Three Generations of x86 Floating-Point Numbers: FPU, SSE, and AVX
CS 301 Lecture, Dr. Lawlor
Intel has actually created three separate generations of floating-point
hardware for the x86. They started with a rather hideous
stack-oriented FPU modeled after a pocket calculator in the early
1980's, started over again with a register-based version called SSE in
the 1990's, and have just recently created a three-input extension of SSE called AVX.
Briefly, the generations are:
|
Register
|
Typical Instruction
|
Data Type
|
Year
|
Hardware
|
Generation 1: FPU
|
st0
|
faddp
|
1x 80-bit
long double
|
1981
|
8087
|
Generation 2: SSE
|
xmm0
|
addss xmm0,xmm1
|
4x 32-bit float
2x 64-bit double
or __m128
|
1999
|
Pentium III
|
Generation 3: AVX
|
ymm0
|
vaddss ymm0,ymm3,ymm2
|
8x 32-bit float
4x 64-bit double
or __m256
|
2011
|
Sandy Bridge Core CPU
|
Generation 1: "FPU Register Stack"
Like an HP calculator using RPN arithmetic, to add two numbers with the original 1981 floating point instructions, you:
- Load the first number (pushing it onto the "floating point register stack")
- Load the second number
- Add the two numbers (adds the top two numbers on the floating point register stack)
- Store the result
Almost uniquely, you don't specify registers for most operations:
instead, the values come from the top of the "floating point register
stack". So "faddp" (add and pop) takes two parameters off the
stack, and pushes the resulting value. The reason they did this
is because they *had* to: they weren't willing to use enough bits to
specify two separate register numbers. A few instructions include
enough bits to specify something other than the top two registers, but
usually one value must be on top of the stack.

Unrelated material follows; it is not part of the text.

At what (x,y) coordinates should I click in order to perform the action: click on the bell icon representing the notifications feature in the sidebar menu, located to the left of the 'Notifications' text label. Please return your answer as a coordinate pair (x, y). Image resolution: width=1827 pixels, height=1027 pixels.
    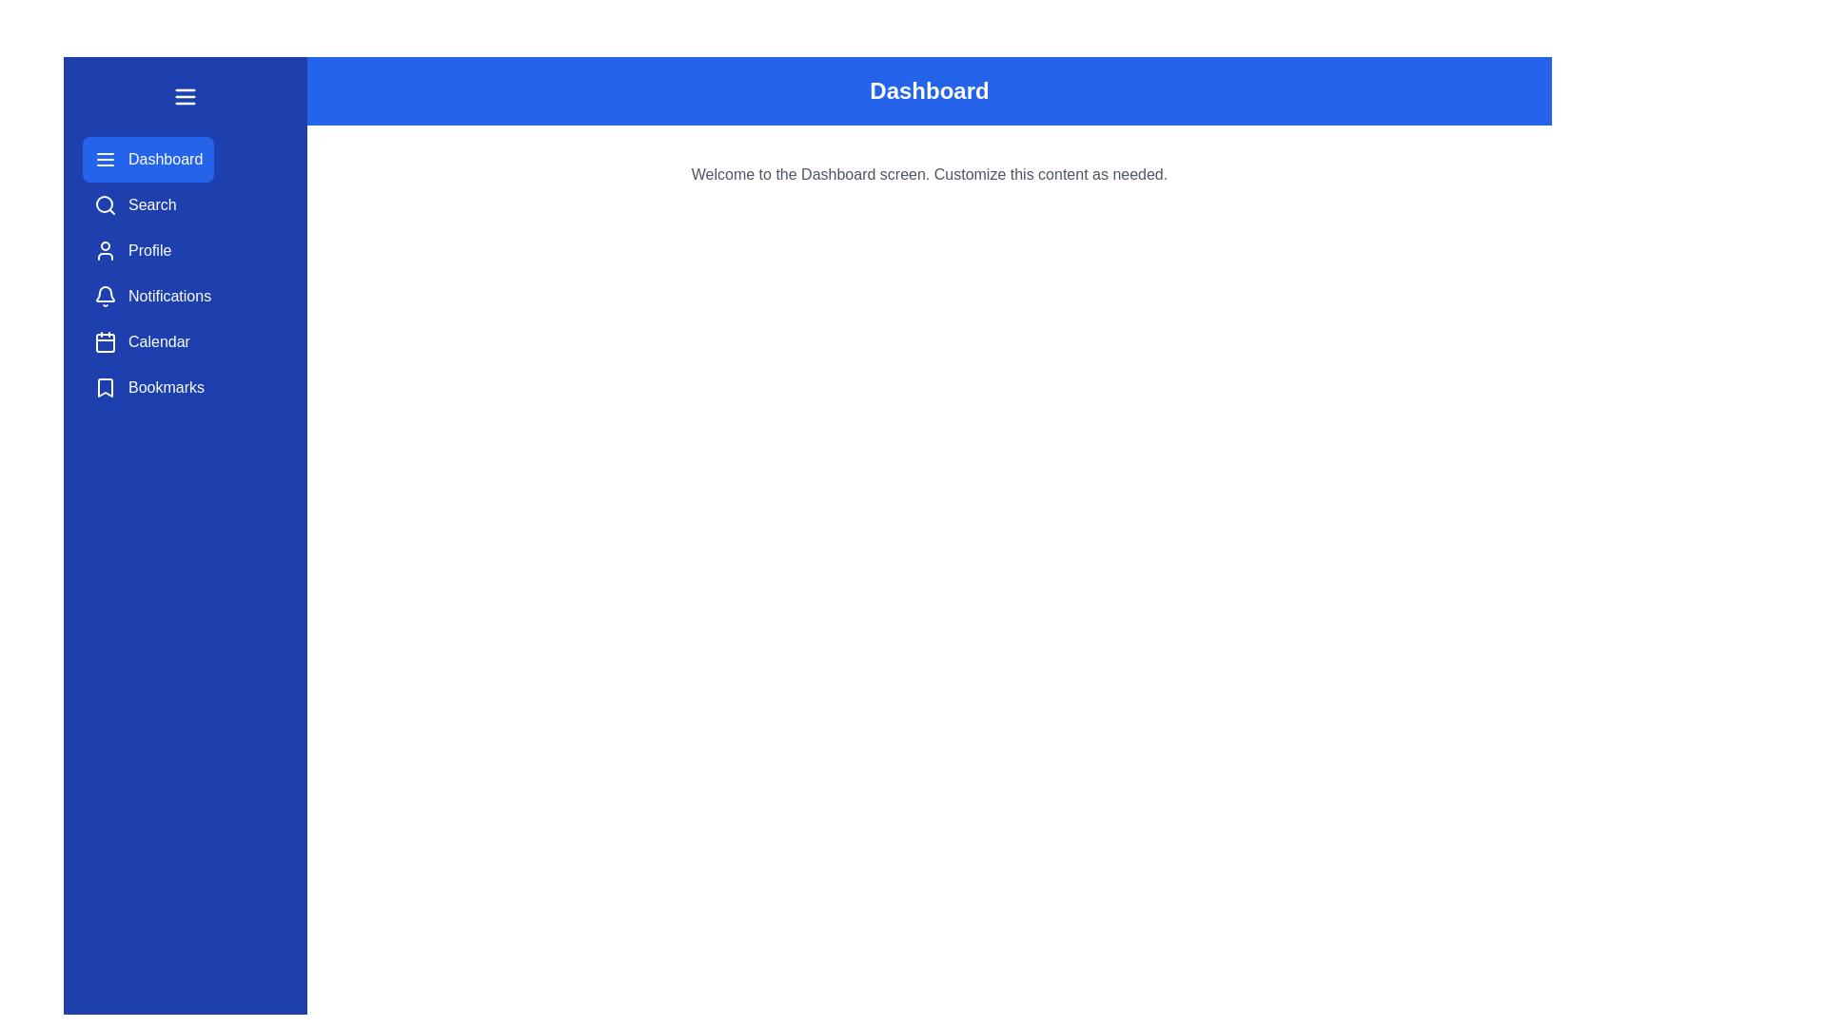
    Looking at the image, I should click on (104, 297).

The FPU register stack was introduced with the 8087 math
coprocessor. It got pretty popular around the 386 era, when you
needed to add a separate 387 chip to the motherboard
to get floating point instructions. Floating point was integrated
into the main CPU around the 486 era, with the 486DX including on-chip
floating point.
Internally, there are 8 floating point registers (pushing too many
values into those registers makes floating point operations stop
working). The registers are each an 80 bit "long double" (sign
bit,
15 bit exponent, and 64 bit mantissa). 80 bits is a really weird
size; one of the only hardware-supported data types that's not a power
of two. I've seen machines that store those 80 bits using 10
bytes of memory (no padding), 12 bytes of memory (padding to 4-byte
multiple), or even 16 bytes of memory (padding to 16-byte multiple).

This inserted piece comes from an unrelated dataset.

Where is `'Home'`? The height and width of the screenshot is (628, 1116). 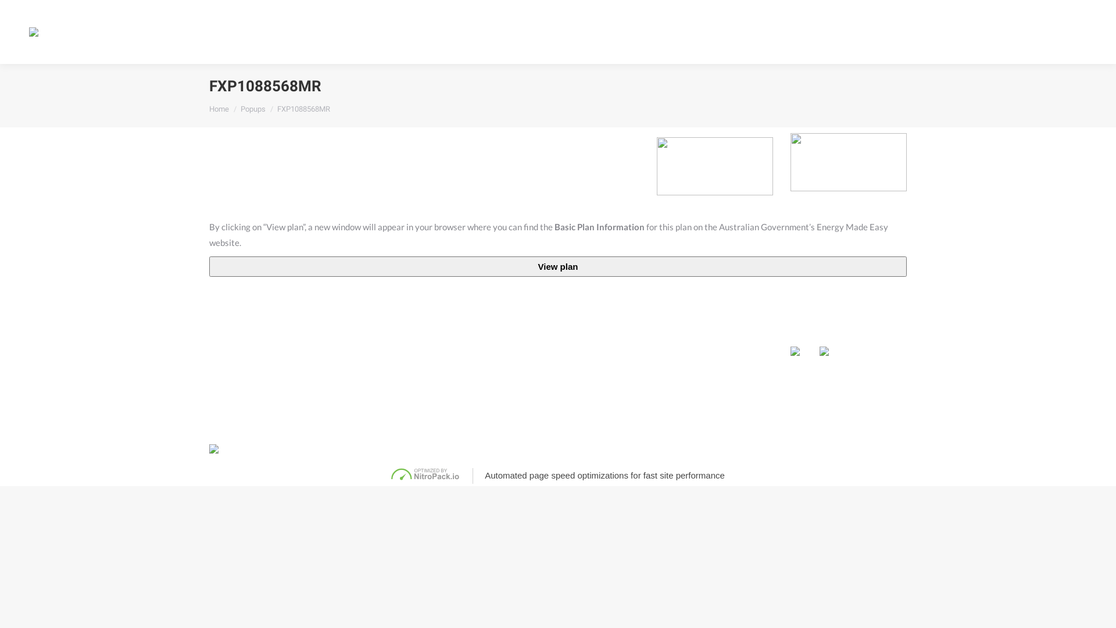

On old 32-bit machines, the typical way to return a floating point
value from a function was to leave it on the floating-point register
stack.
extern "C" double bar(void);
__asm__(
"bar:\n"
" fld1\n"
" fldpi\n"
" faddp\n"
" ret\n"
);
int foo(void) {
double d=bar();
std::cout<<" Function returns "<<d<<"\n";
return 0;
}
(Try this in NetRun now!)
Here's a similar operation in assembly. Because I move the resulting value to memory myself, this runs in 64-bit mode.
fldpi
fadd st0,st0 ; add register 0 to itself
fstp DWORD [a]; copy top of floating point register stack to memory
mov rdi,a; address of our float
mov rsi,1; number of floats to print
sub rsp,8 ; align stack for farray_print
extern farray_print
call farray_print
add rsp,8 ; Clean up stack
ret ; Done with function
section .data
a: dd 1.234
(Try this in NetRun now!)
This
implementation worked reasonably OK for many years, but the restriction
that you can only operate on the top of the stack makes it cumbersome
for compilers to generate the code for big arithmetic intensive
functions--lots of instructions are spent shuffling values around in
the stack rather than doing work.
Generation 2: SSE
Intel realized that a more conventional register-based implementation
could deliver higher performance, so in the late 1990's they built an
entirely separate replacement floating point unit called SSE. Every 64-bit x86 supports SSE. This includes:
- A brand new set of registers, xmm0 through xmm15. They're all scratch registers.
- A brand new set of instructions, like "movss" and "addss".
Here's a typical use; see previous lectures for the gory details.
movss xmm0,[a] ; load from memory
addss xmm0,xmm0 ; add to itself (double it)
movss [a],xmm0 ; store back to memory
mov rdi,a; address of our float
mov rsi,1; number of floats to print
sub rsp,8 ; align stack for farray_print
extern farray_print
call farray_print
add rsp,8 ; Clean up stack
ret ; Done with function
section .data
a: dd 1.234
(Try this in NetRun now!)
Today, SSE is the typical way to do floating point work. Some
older compilers might still use the FPU (to work with very old pre-SSE
hardware), and the very latest cutting edge machines can use AVX, but
this is the mainstream typical version you should probably use for your
homeworks.
Generation 3: AVX
Most other modern CPUs have "three operand instructions": X=Y+Z is a
single instruction. Note that SSE still uses "two operation
instructions", so X+=Y is a single instruction. The very latest 2011
x86 instruction set addition AVX changes that: you can now write three-operand instructions!
vmovss xmm1,[a] ; load from memory
vaddss xmm0,xmm1,xmm1 ; add to itself (double it), and store to xmm0
vmovss [a],xmm0 ; store back to memory
mov rdi,a; address of our float
mov rsi,1; number of floats to print
sub rsp,8 ; align stack for farray_print
extern farray_print
call farray_print
add rsp,8 ; Clean up stack
ret ; Done with function
section .data
a: dd 1.234
(Try this in NetRun now!)
There
are a few other additions, such as a new set of "ymm" registers with
wider vector parallelism, but for scalar code the big change is three
operand inputs.
The only downside with AVX is that if your processor was built before 2011, it won't run those instructions!